Dutch biotechnology company Mucosis BV today announced the start of a Phase 1 clinical study with its lead product FluGEM, a novel improved influenza vaccine for the elderly. It is the first-ever study in man with a vaccine candidate based on Mimopath, a proprietary platform technology for developing more potent vaccines.
The clinical study will be conducted in conjunction with the Centre for Human Drug Research (CHDR, Leiden, the Netherlands). It is designed to test the safety and tolerability of FluGEM, as well as the mucosal and systemic immune responses including correlates of protection against influenza viruses. The trial will involve FluGEM being administered both as droplets in the nose and by intramuscular injection.

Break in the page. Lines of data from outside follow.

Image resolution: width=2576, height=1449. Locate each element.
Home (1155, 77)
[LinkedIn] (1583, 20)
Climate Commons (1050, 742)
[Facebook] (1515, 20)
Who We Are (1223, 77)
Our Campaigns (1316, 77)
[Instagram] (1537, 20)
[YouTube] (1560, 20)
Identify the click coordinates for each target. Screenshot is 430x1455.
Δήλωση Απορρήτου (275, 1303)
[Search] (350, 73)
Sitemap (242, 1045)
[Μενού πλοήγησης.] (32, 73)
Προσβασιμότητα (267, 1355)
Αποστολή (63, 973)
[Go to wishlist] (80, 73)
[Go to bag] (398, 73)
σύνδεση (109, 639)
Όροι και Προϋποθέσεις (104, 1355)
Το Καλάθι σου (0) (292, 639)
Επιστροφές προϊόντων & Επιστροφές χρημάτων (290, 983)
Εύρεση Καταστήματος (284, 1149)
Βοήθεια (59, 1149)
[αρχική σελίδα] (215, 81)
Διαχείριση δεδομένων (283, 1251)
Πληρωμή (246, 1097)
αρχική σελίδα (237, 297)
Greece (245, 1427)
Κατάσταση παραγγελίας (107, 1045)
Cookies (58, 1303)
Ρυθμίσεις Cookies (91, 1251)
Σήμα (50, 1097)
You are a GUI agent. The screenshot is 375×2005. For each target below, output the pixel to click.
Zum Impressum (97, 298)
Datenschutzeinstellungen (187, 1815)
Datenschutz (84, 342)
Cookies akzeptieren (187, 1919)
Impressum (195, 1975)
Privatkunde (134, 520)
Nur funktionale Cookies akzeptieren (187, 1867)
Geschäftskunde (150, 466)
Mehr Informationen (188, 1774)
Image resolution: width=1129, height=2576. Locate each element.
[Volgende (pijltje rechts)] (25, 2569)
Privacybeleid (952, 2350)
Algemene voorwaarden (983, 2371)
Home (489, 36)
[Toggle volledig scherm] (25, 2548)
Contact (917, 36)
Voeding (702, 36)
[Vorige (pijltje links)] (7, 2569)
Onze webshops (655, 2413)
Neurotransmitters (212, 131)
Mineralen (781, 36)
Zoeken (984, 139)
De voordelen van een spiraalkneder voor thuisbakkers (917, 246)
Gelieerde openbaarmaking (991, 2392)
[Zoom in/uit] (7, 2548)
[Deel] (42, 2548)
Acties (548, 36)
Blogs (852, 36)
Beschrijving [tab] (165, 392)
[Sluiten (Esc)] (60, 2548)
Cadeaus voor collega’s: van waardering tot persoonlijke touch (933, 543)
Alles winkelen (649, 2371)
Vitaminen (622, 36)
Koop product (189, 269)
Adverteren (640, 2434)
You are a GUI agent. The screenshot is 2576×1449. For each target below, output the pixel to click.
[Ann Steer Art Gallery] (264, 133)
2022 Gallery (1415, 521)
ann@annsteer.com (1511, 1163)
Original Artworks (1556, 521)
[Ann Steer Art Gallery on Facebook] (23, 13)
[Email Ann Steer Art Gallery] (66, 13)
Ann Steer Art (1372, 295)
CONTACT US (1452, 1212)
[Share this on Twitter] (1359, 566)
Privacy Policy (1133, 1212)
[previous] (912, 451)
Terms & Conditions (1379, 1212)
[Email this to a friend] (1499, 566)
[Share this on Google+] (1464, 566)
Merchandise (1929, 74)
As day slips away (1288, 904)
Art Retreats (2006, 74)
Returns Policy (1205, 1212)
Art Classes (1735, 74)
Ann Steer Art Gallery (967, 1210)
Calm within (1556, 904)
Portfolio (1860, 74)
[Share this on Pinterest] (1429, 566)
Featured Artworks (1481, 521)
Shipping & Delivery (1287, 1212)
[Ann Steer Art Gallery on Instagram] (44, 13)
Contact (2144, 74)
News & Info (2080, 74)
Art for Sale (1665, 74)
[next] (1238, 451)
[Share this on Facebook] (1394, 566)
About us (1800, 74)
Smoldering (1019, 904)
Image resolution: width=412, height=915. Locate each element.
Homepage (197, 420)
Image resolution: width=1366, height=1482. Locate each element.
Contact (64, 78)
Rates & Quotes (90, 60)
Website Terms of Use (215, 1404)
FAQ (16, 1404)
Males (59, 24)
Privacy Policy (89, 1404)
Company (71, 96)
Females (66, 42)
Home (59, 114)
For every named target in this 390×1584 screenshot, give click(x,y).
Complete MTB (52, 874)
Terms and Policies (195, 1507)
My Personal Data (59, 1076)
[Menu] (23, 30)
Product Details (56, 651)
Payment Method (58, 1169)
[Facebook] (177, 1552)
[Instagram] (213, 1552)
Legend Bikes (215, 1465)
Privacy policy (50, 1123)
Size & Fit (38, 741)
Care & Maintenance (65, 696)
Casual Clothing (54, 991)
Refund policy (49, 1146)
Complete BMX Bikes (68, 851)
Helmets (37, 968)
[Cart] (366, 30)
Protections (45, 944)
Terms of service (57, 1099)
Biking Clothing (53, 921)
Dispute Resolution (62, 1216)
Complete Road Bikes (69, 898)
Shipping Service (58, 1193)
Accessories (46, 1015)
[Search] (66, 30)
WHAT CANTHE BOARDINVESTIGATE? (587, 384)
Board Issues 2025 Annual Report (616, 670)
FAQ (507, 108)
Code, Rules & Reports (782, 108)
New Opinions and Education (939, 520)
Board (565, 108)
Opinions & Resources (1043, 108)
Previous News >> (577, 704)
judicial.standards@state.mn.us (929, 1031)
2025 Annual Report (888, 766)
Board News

Mucosis has evaluated FluGEM for safety and toxicity in well-accepted animal models, and found it to be safe at all doses tested. Moreover, preclinical results show an induction of robust mucosal and systemic immunity and superior protection from an influenza challenge.
“We are very pleased with the on-schedule initiation of this Phase 1 study,” said Govert Schouten, CEO of Mucosis. “This is an important step towards realizing our ambition of taking an improved flu vaccine to the market. In addition, this study will validate Mimopath as a platform technology for the development of new vaccines that provide better and broader protection”.
The enrollment of volunteers for the trial has been initiated and immunizations are scheduled to start in the next weeks. The vaccine will be tested in 90 adult and 60 elderly trialists. Interim top-line data from the study are expected to become available before the end of 2011. The clinical study is financially supported by Agentschap NL, an agency of the Dutch Ministry of Economic Affairs, Agriculture and Innovation.
The Mimopath technology is based on Lactococcus lactis, a safe bacterium commonly used in the food industry. Mucosis has developed a robust technique to formulate the L. lactis bacteria into non-living bacterial-like particles (BLPs) that can be loaded with antigens from viral, bacterial, parasitic or tumor origin. The antigen-covered BLPs form a vaccine that can be delivered into the nose or mouth, without the need for a needle. These vaccines raise protective immunity by activation of both the innate and the adaptive immune system.